# Dataloading experiments

This notebook is for experimenting with different dataloading implementations and strategies.

Some requirements:

- working with very large datasets of text (100s of GBs) split across multiple files
- need to be able to load data in distributed training across multiple GPUs (i.e. each GPU sees non-overlapping portion of the data)
- need to be able to load batches of data (i.e. [batch_size, seq_len])
- need to be able to load data in a streaming fashion, so that the whole dataset doesn't need to fit into memory at once
- needs to include tokenization

Desired properties:

- fast
- memory efficient
- minimizes time spent loading data, so that the GPU is never waiting for the data to load


## Huggingface Dataset with Pytorch IterableDataset and DataLoader

Since we alread use huggingface to get our datasets, let's try using huggingface's Dataset in combination with Pytorch's DataLoader.


In [1]:
from gollem.data.common import DATA_CACHE_DIR
from gollem.tokenizer import get_tokenizer

tinystories_dataset_id = "roneneldan/Tinystories"
tinystories_ds_path = DATA_CACHE_DIR / "tinystories" / "TinyStories_all_data"

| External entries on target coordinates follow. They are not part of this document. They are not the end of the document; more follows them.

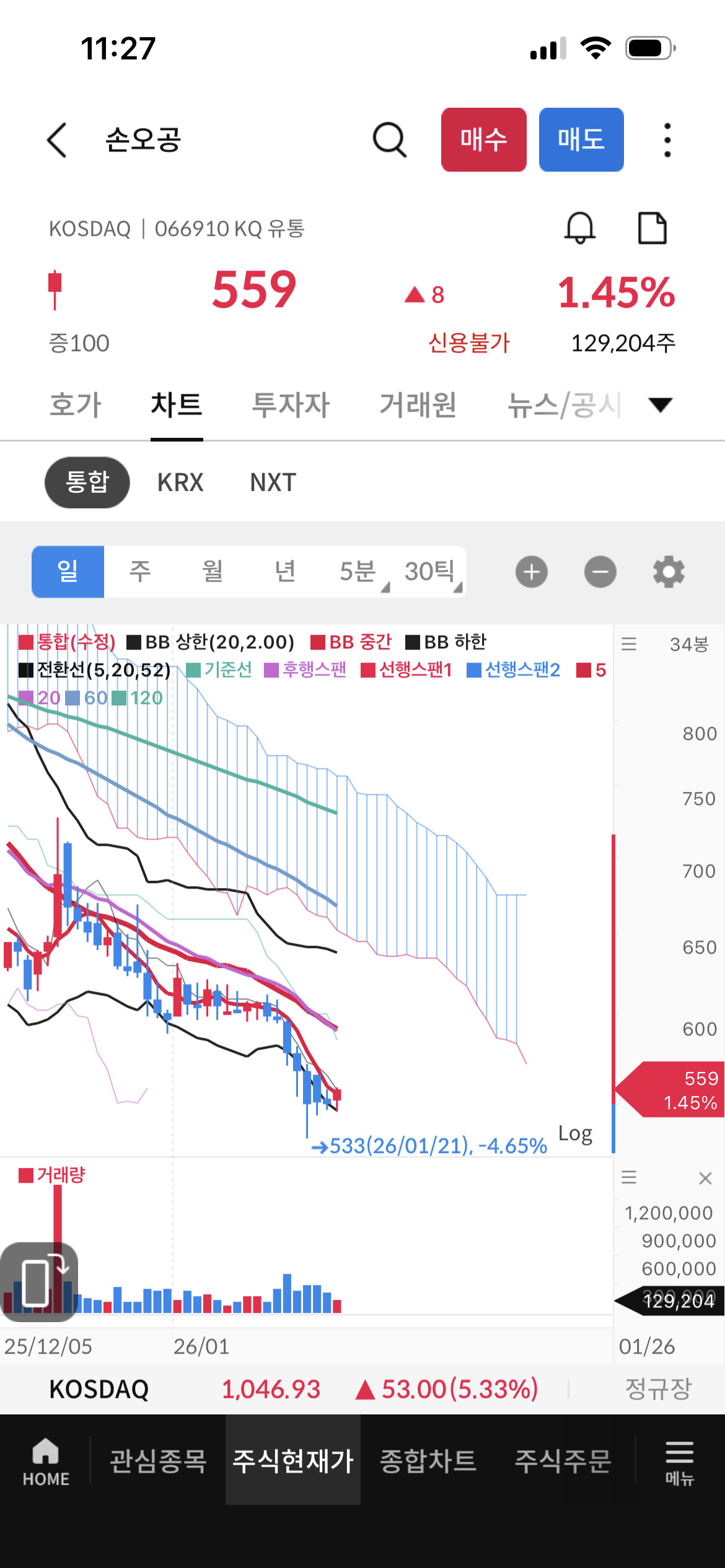Viewport: 725px width, 1568px height.
Task: Open the memo document icon
Action: [x=652, y=228]
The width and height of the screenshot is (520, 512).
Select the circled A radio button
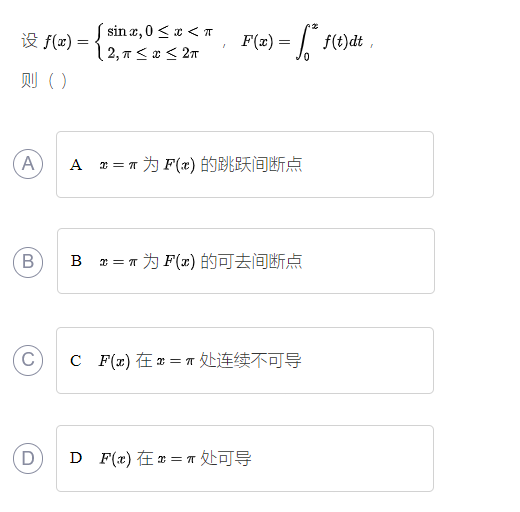28,164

tokenizer = get_tokenizer("gpt2")

In [2]:
from datasets import load_dataset_builder
from datasets import IterableDataset

ds_builder = load_dataset_builder(path=str(tinystories_ds_path))
for k, v in ds_builder.info.__dict__.items():
    print(k, v)


Resolving data files:   0%|          | 0/50 [00:00<?, ?it/s]

description 
citation 
homepage 
license 
features {'story': Value(dtype='string', id=None), 'instruction': {'features': Sequence(feature=Value(dtype='string', id=None), length=-1, id=None), 'prompt:': Value(dtype='string', id=None), 'words': Sequence(feature=Value(dtype='string', id=None), length=-1, id=None)}, 'summary': Value(dtype='string', id=None), 'source': Value(dtype='string', id=None)}
post_processed None
supervised_keys None
builder_name json
dataset_name tiny_stories_all_data
config_name default
version 0.0.0
splits {'train': SplitInfo(name='train', num_bytes=6519810584, num_examples=4967871, shard_lengths=[400000, 400000, 400000, 400000, 400000, 400000, 400000, 400000, 400000, 400000, 400000, 400000, 167871], dataset_name='tiny_stories_all_data')}
download_checksums {'/Users/jonathon/code/gollem/gollem/data/datasets/tinystories/TinyStories_all_data/data00.json': {'num_bytes': 140424235, 'checksum': None}, '/Users/jonathon/code/gollem/gollem/data/datasets/tinystories/TinySt

In [3]:
from datasets import get_dataset_split_names

print(get_dataset_split_names(path=str(tinystories_ds_path)))

Resolving data files:   0%|          | 0/50 [00:00<?, ?it/s]

['train']


In [4]:
from datasets import load_dataset


ds = load_dataset(path=str(tinystories_ds_path), split="train")

Resolving data files:   0%|          | 0/50 [00:00<?, ?it/s]

In [5]:
ds

Dataset({
    features: ['story', 'instruction', 'summary', 'source'],
    num_rows: 4967871
})

In [6]:
len(ds)

4967871

In [7]:
from typing import cast


iter_ds = load_dataset(path=str(tinystories_ds_path), split="train", streaming=True)
iter_ds = cast(IterableDataset, iter_ds)
iter_ds.column_names

Resolving data files:   0%|          | 0/50 [00:00<?, ?it/s]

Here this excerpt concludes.